# Markov

This is a Markov chain Python implementation. The main objective was simplicity instead of performance. This was accomplished by using adjacency lists rather than a transition matrix. The implementation is done with two classes, the WeightMap class to handle the weights and the MarkovNode to build the actual graph.

## WeightMap

This class only holds some keys with weights and enables random weighted choices.

In [1]:
from collections import defaultdict
from random import choices

class WeightMap(defaultdict):
    '''Keys with respective weights. Weight type must be acceptable for random.choices.'''
    
    def __init__(self, *args):
        #initialisation possibilities: https://docs.python.org/3/library/stdtypes.html#dict
        #not included children have zero probability to be drawn
        super().__init__(int, *args)
    
    def __call__(self):
        '''Returns a random weighted key.'''
        return choices(list(self.keys()), list(self.values()))[0]

In [2]:
#basic usage
from collections import Counter

wmp = WeightMap({'a':1, 'b':2})

### [Work order 1]
In the Markov chain text, what does the implementation use instead of a transition matrix?
### [Work order 2]
Reproduce the passage of the Markov chain text that begins at the words "This is a Markov" and stops after "the actual graph.".

### [Supplied data]

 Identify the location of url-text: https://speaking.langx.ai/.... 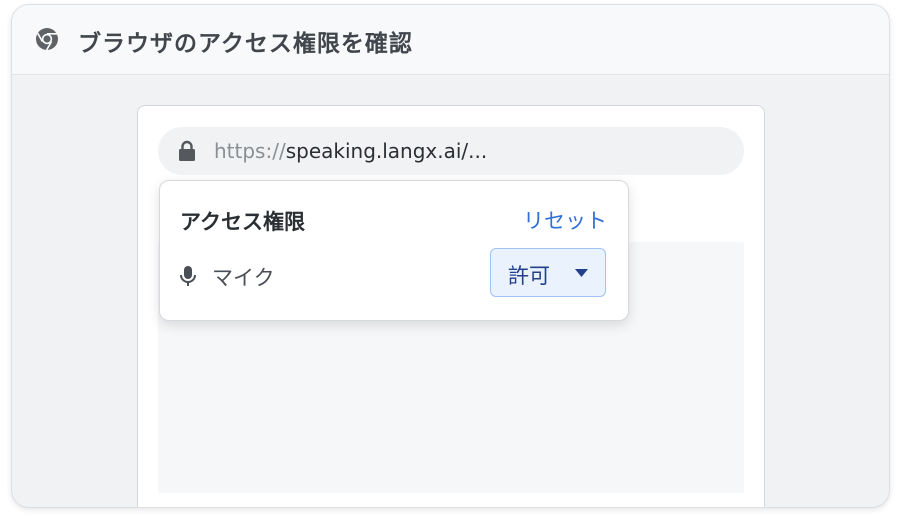
(350, 151). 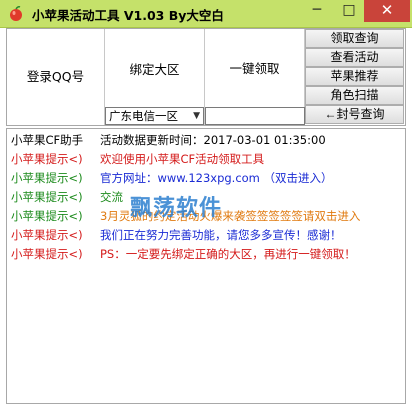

### [Written response 1]
Adjacency lists.

### [Written response 2]
This is a Markov chain Python implementation. The main objective was simplicity instead of performance. This was accomplished by using adjacency lists rather than a transition matrix. The implementation is done with two classes, the WeightMap class to handle the weights and the MarkovNode to build the actual graph.